Thursday, we will have a bit more history courtesy of Mark Lavallee and Emily. In the meantime, FastCompany  published a nice history of  a particular kind of software robot: [How The New, Improved Chatbots Rewrite 50 Years Of Bot History](http://www.fastcompany.com/3059439/why-the-new-chatbot-invasion-is-so-different-from-its-predecessors). Chatbots are really a conversation-based interfaces to services of various kinds. Sometimes the logic behind their inner workings is incredibly complex, but other times their operation is very service-oriented and shallow. Sometimes they are reading from a script, sometimes machine learning helps direct responses.

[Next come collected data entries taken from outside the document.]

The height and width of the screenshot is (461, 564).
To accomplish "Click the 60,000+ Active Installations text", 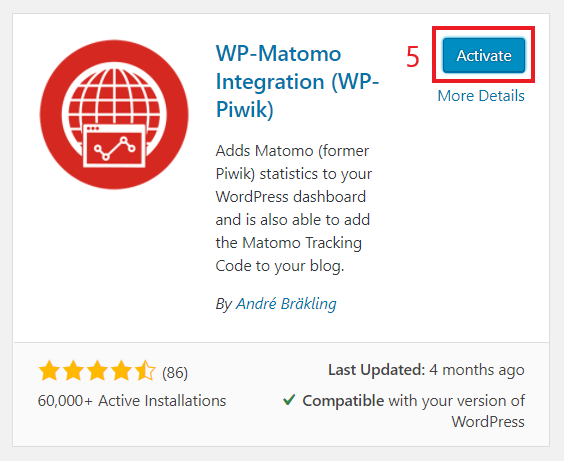I will (132, 401).
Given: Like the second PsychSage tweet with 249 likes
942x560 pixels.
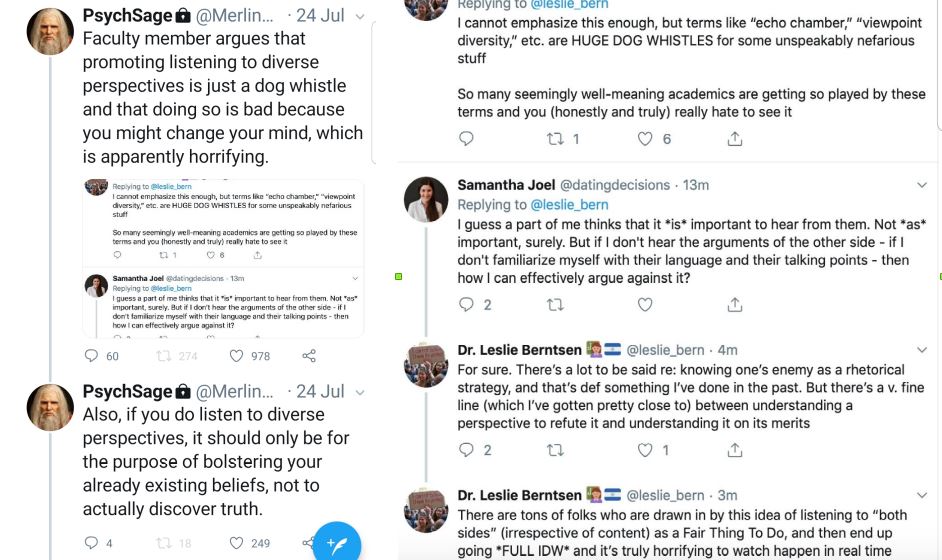Looking at the screenshot, I should pyautogui.click(x=237, y=543).
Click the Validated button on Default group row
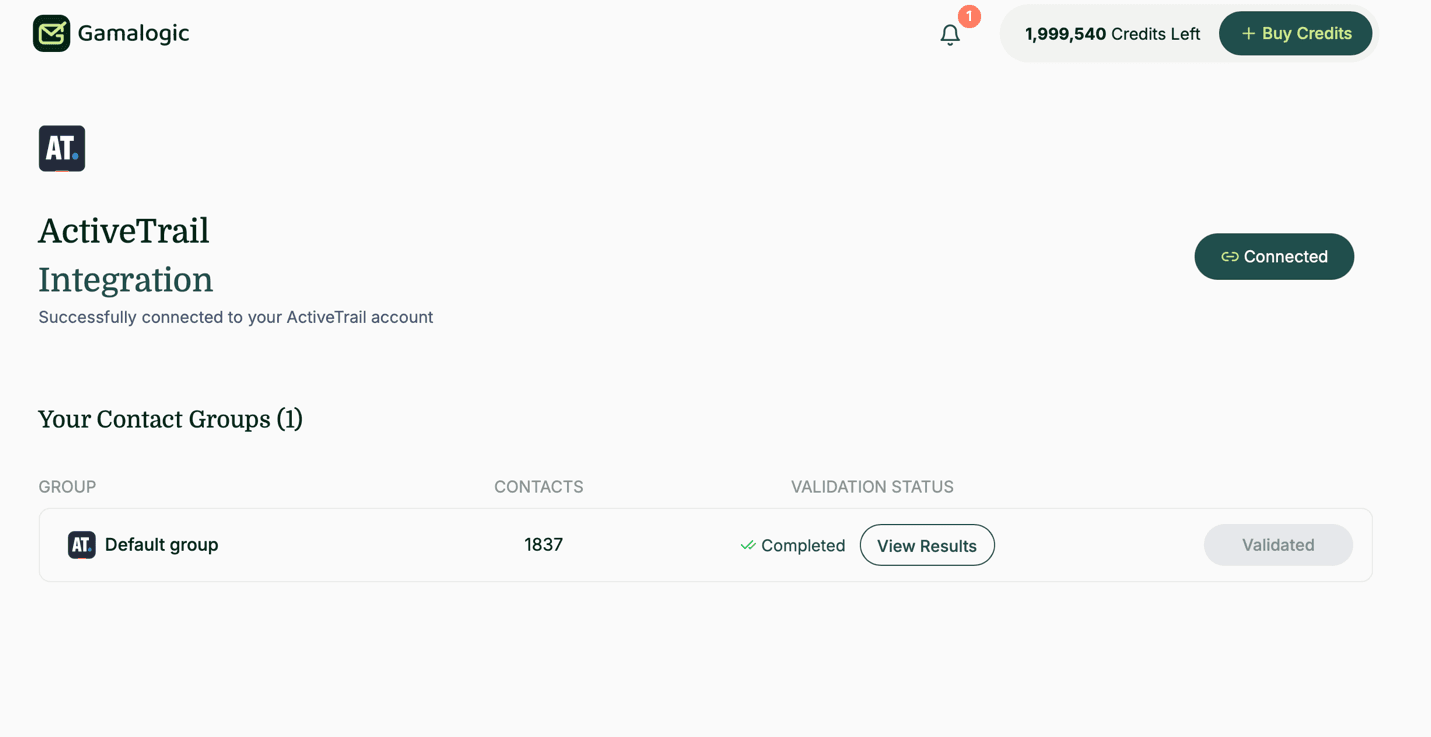This screenshot has width=1431, height=737. point(1278,544)
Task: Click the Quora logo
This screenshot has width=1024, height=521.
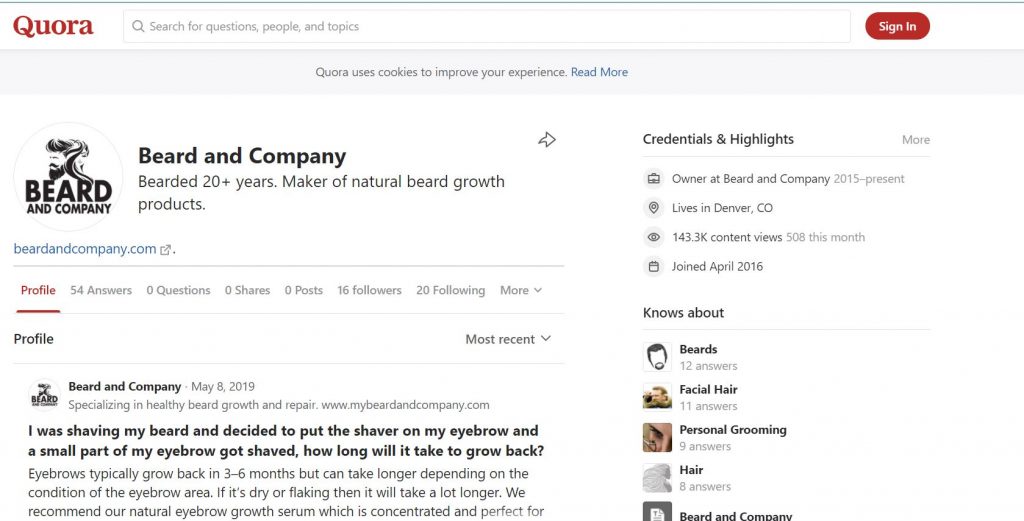Action: (53, 27)
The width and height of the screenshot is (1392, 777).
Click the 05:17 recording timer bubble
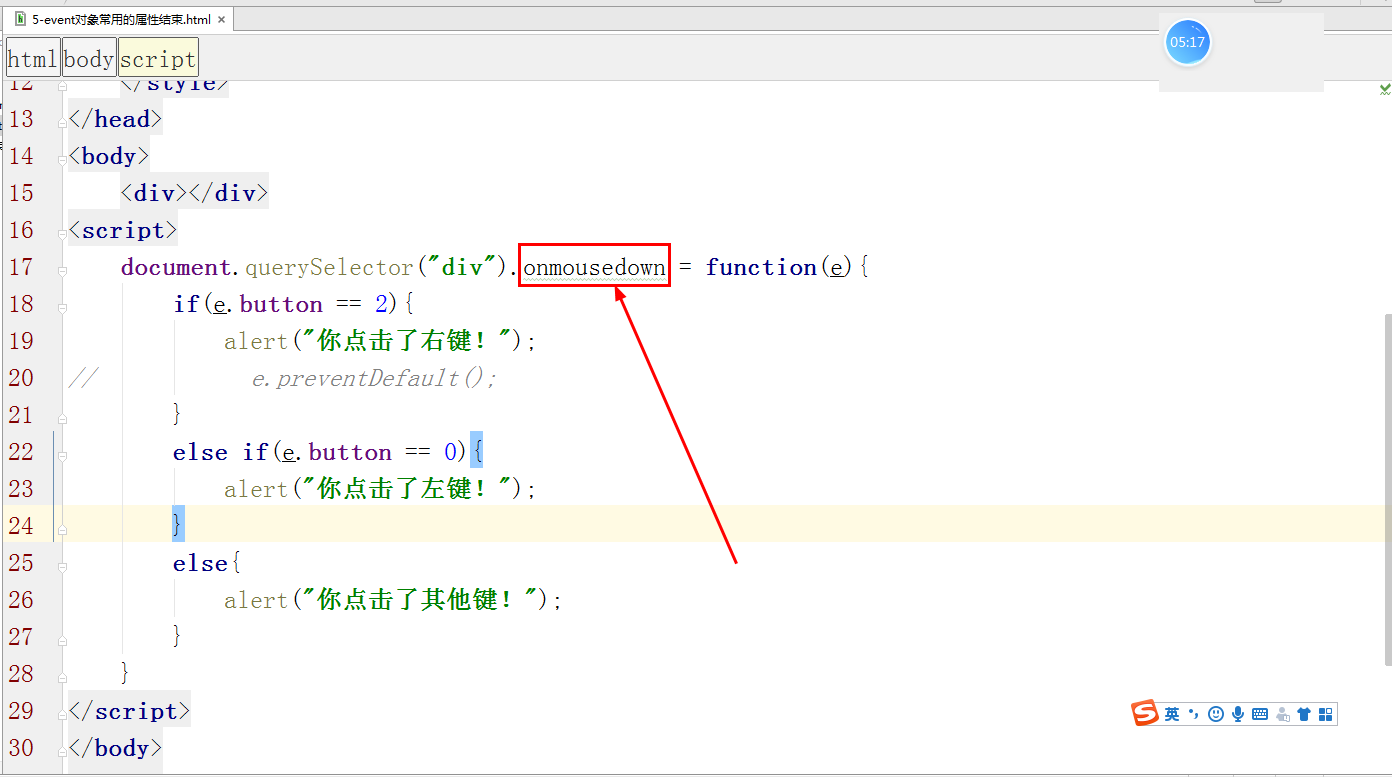[x=1187, y=41]
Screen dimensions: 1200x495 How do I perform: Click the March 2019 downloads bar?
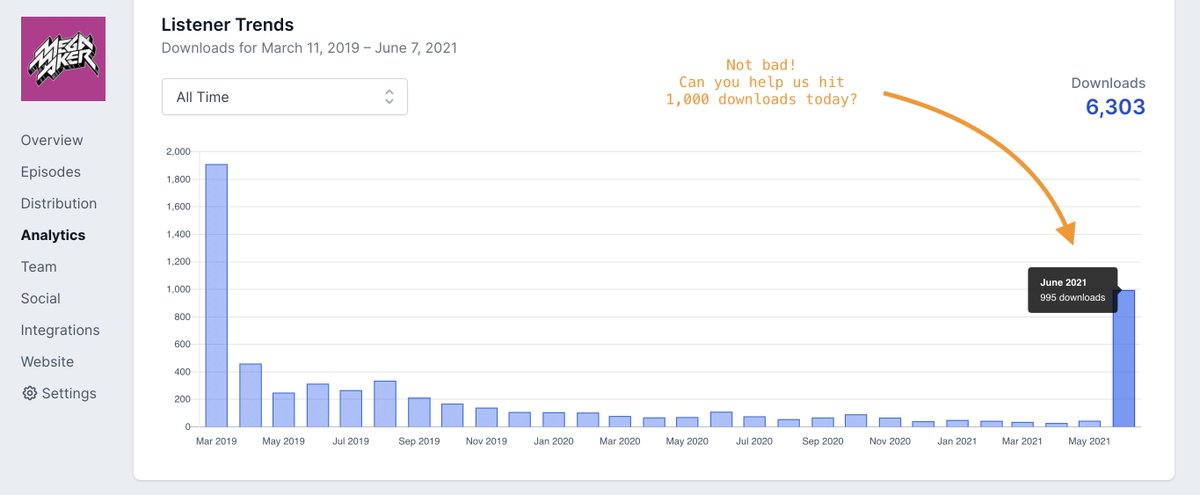(x=216, y=295)
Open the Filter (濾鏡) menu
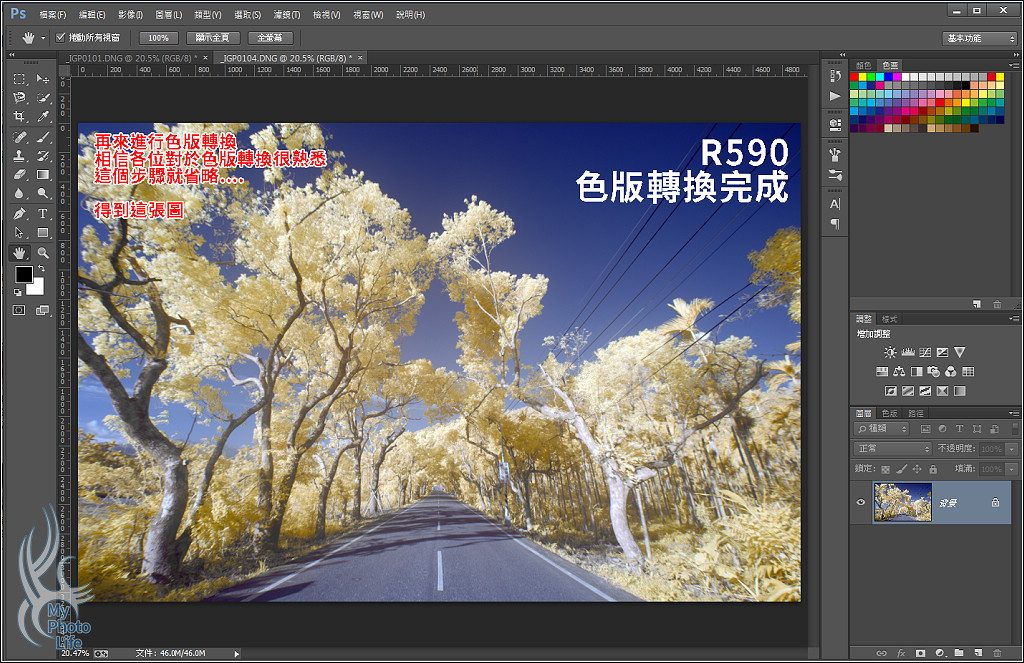This screenshot has width=1024, height=663. [286, 15]
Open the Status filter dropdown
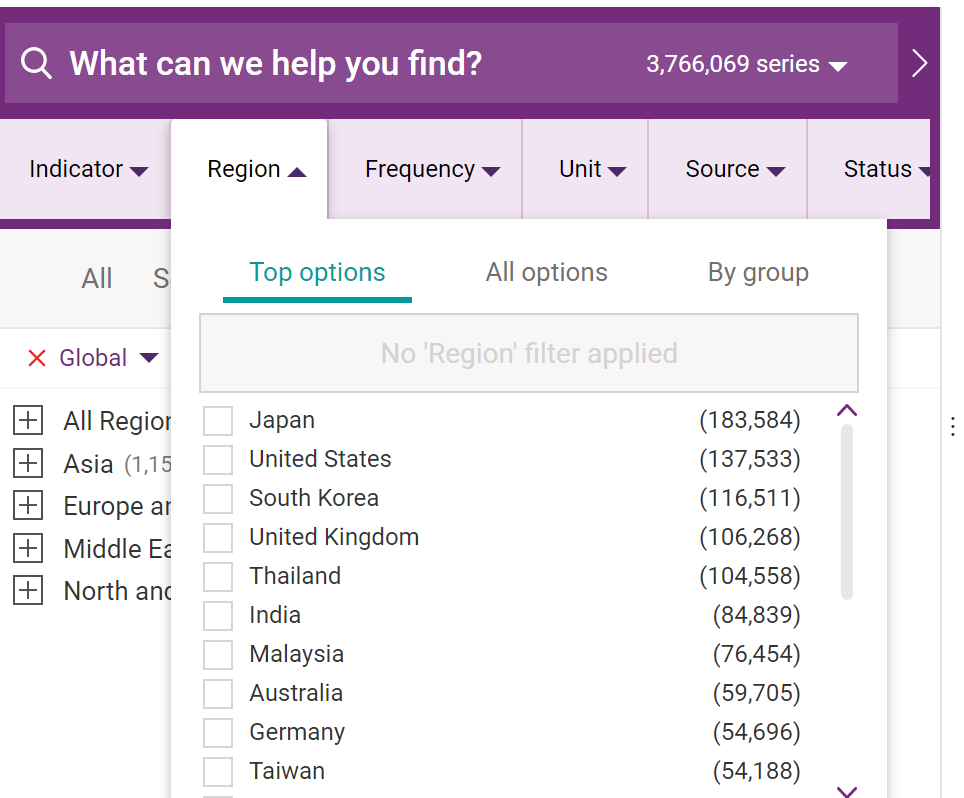 [886, 169]
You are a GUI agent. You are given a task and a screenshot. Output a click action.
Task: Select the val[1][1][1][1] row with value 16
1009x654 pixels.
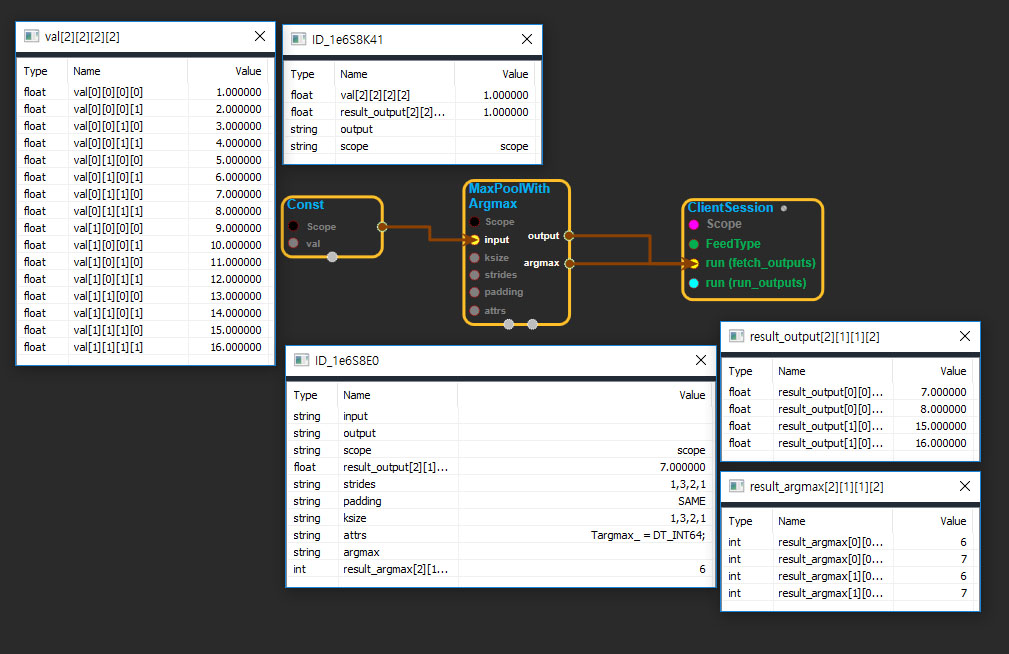coord(146,347)
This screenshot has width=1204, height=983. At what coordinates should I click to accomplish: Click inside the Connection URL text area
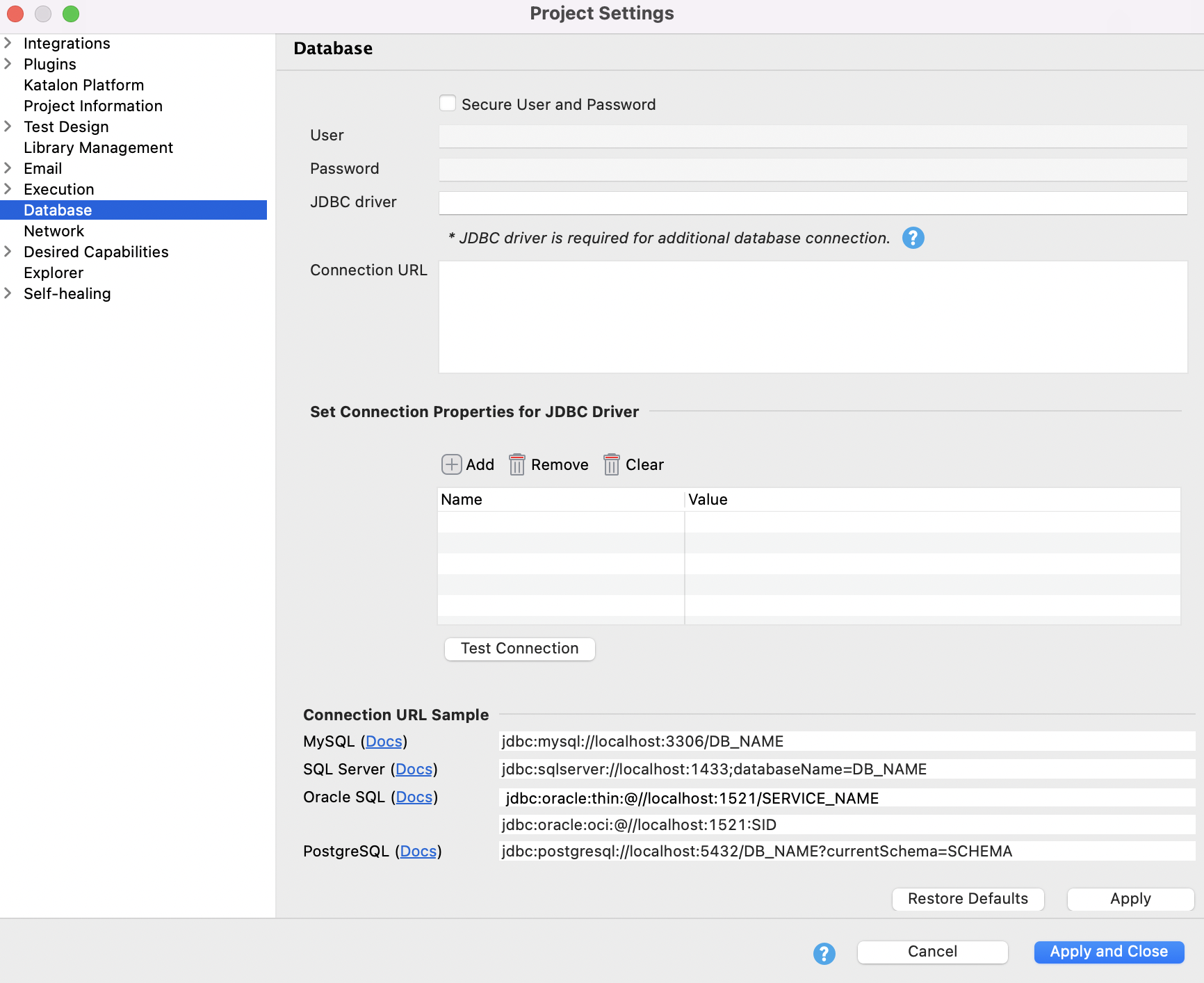coord(812,317)
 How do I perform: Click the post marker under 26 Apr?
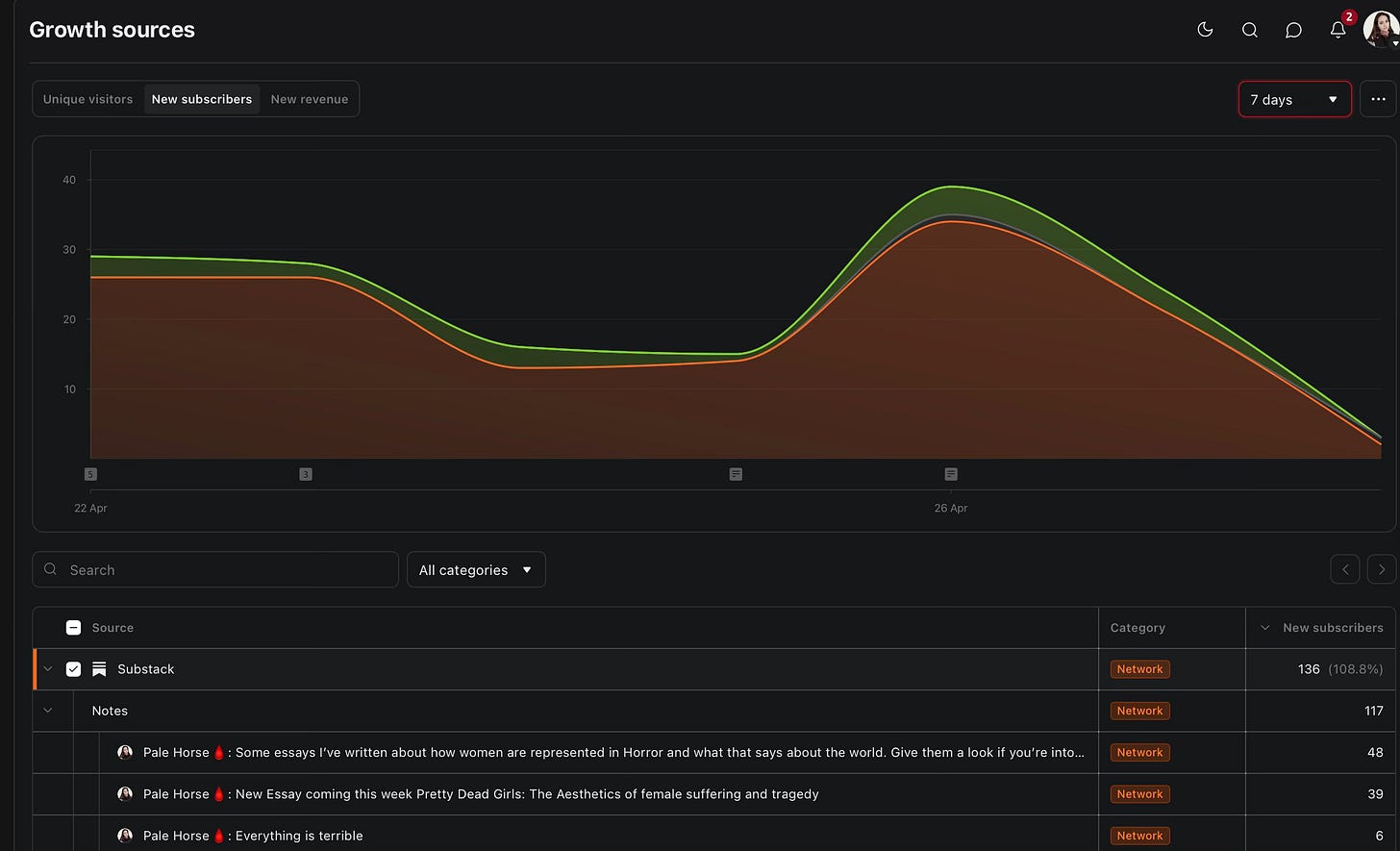pos(951,474)
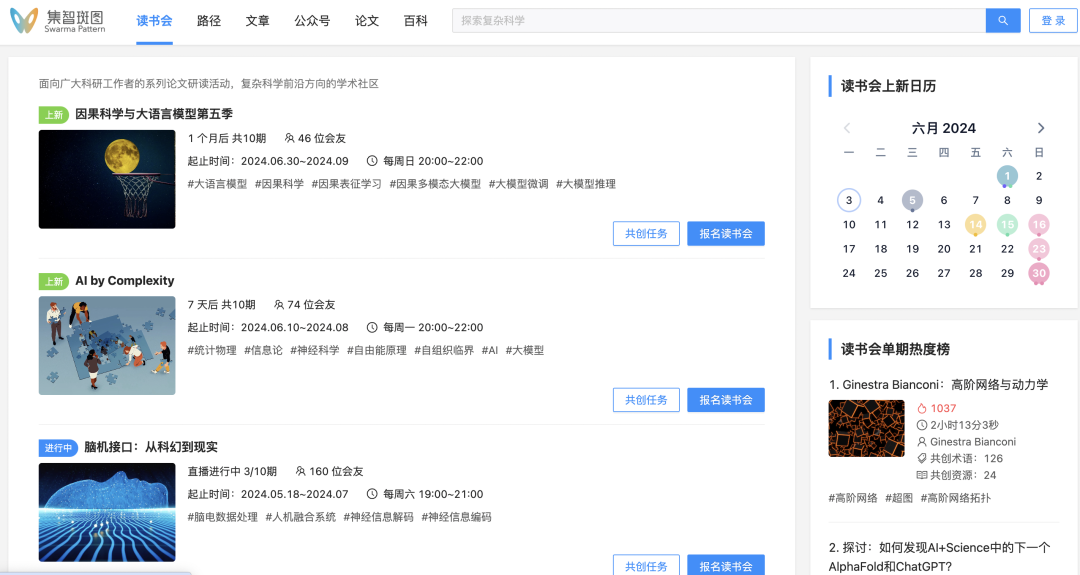Advance calendar to next month
Screen dimensions: 1080x575
[x=1040, y=128]
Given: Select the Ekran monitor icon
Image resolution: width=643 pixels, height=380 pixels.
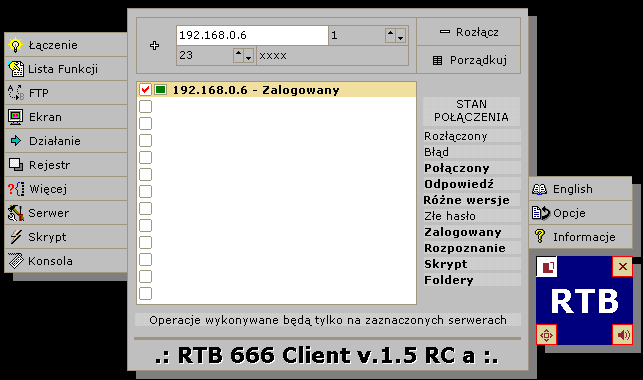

The FastCompany article makes the point that while strands of artificial intelligence research has been obsessed with making a both that was believably human (or perhaps with the potential for one), the latest incarnations of these programs exist "to help you get things done." They have grown plentiful using the scale of new platforms (Facebook, Twitter, and so on) and are fit tidily into their business interests.

Here's a snippet.

>But over the past few years, chatbots have made a comeback. With advancements in processing power, bots now have a better ability to interpret natural language and learn from users over time. Just as importantly, big companies like Facebook, Apple, and Microsoft are now eager to host our interactions with various services, and offer tools for developers to make those services available. Chatbots easily fit into their larger business models of advertising, e-commerce, online services, and device sales. Meanwhile, services that want to reach hundreds of millions of customers on a platform like Messenger will be helping to write the chat scripts.
<br><br>"A lot of the things that were barriers to us back then are no longer barriers to us today because of the evolution of the way technology works," Hoffer says.
<br><br>
Crucially, these bots are meant to be useful out of the gate, ... they no longer need conversation as a crutch for mass adoption. Sure, Apple’s Siri knows how to break the ice with a few jokes, but it largely exists to help you get things done. Rival assistants from Google and Amazon don’t exhibit much personality at all. Utility is winning out because the technology allows for it.

The article ends with a comment about early artificial intelligence researcher Joseph Weizenbaum. Weizenbaum created something called ELIZA, a computer program that was modeled after a psychiatrist (or an "active listener"). 

>If the latest round of chatbots succeed, they might prove that Weizenbaum, the creator of ELIZA, was right all along. These machines are not warm and cuddly replacements for the human intellect. They’re just another set of tools—an evolution of the apps that have served us for years.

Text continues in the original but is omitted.